(Task to carry out): Put the rows into a numbered list, beginning at the line containing "Click the 13 notifications badge" and continuing through the end of the rows, with both ends included. Omit blank lines, and keep the pictures out of the answer.

Element lookup rows:
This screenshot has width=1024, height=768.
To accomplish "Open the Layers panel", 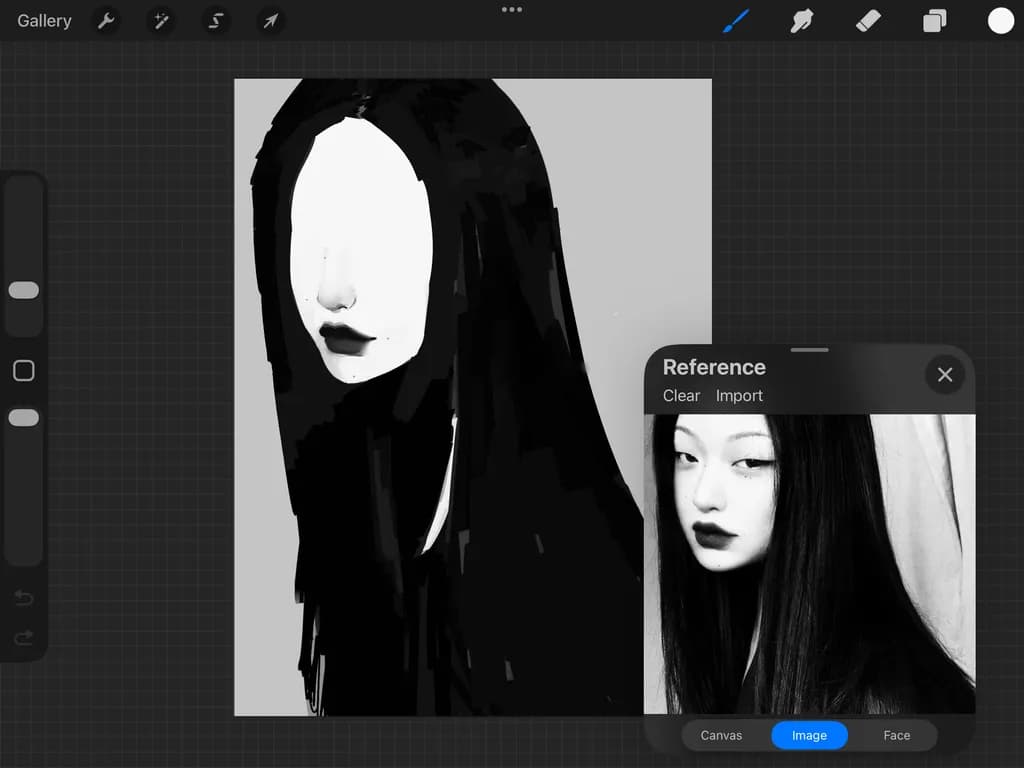I will (935, 21).
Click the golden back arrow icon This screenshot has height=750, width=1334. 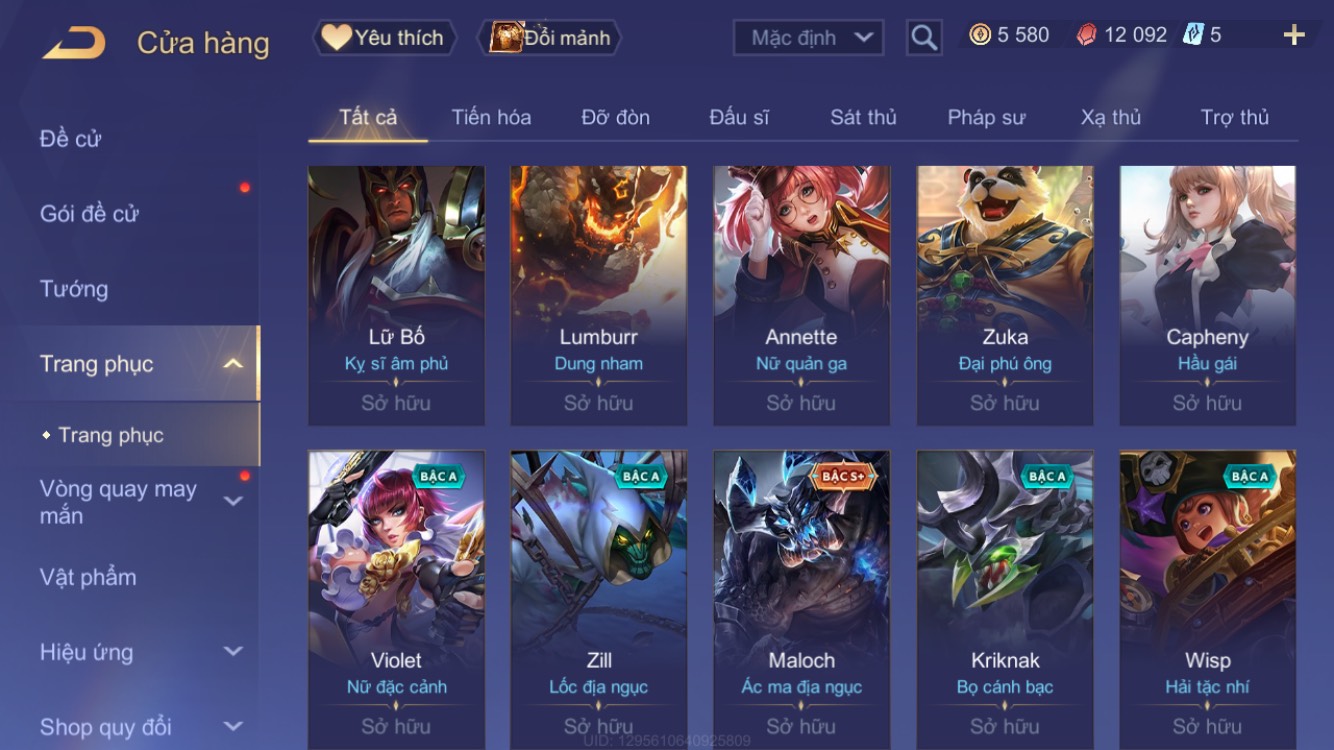(74, 43)
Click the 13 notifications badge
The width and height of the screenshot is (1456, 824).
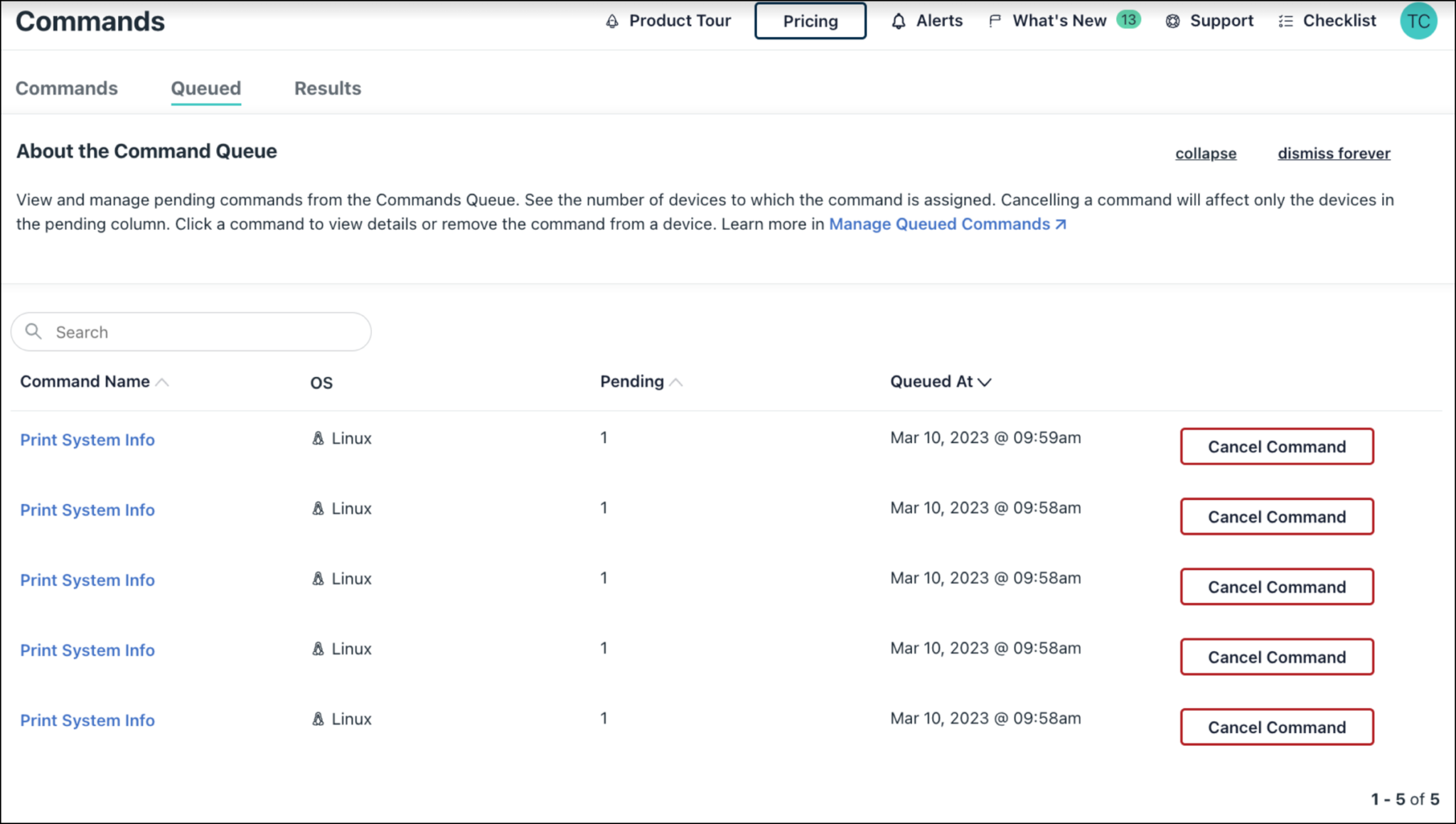[x=1128, y=20]
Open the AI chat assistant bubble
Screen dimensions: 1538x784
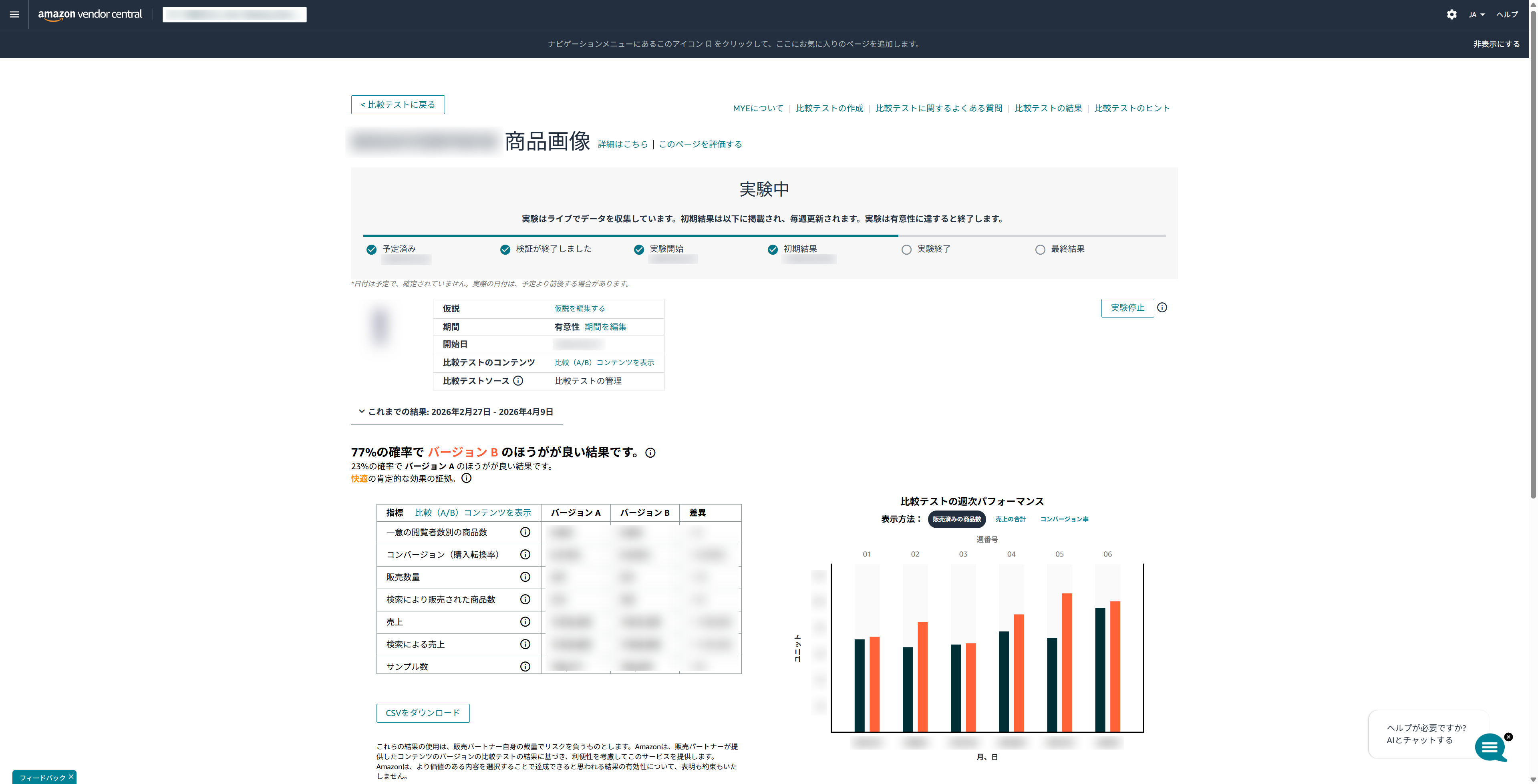[1491, 748]
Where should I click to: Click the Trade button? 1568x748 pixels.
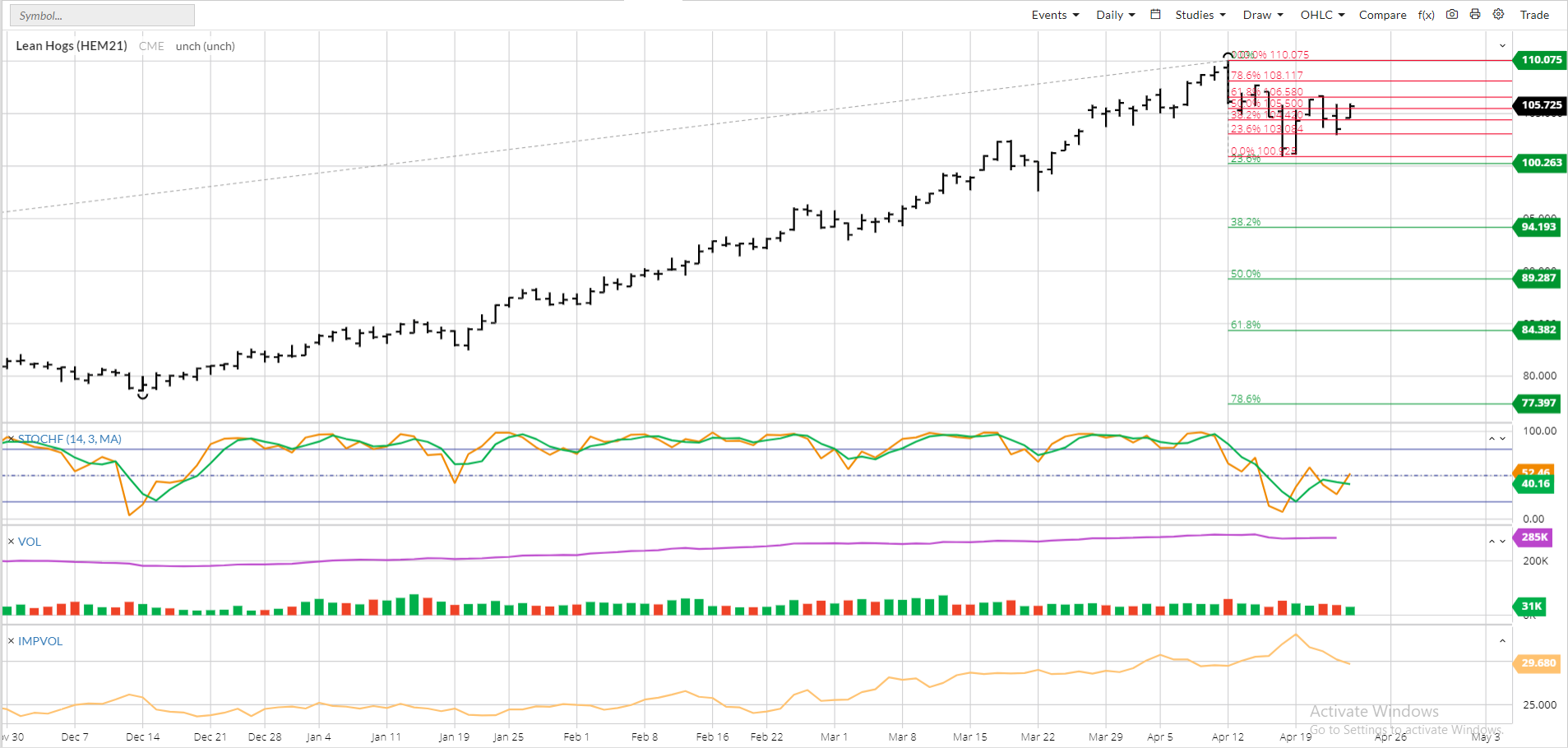(x=1534, y=14)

(Final result):
1. Click the 13 notifications badge
2. The width and height of the screenshot is (1456, 824).
3. [x=1128, y=20]
4. Open the AI chat assistant bubble
5. Screen dimensions: 1538x784
6. [1491, 748]
7. Where should I click to: Click the Trade button? 1568x748 pixels.
8. (x=1534, y=14)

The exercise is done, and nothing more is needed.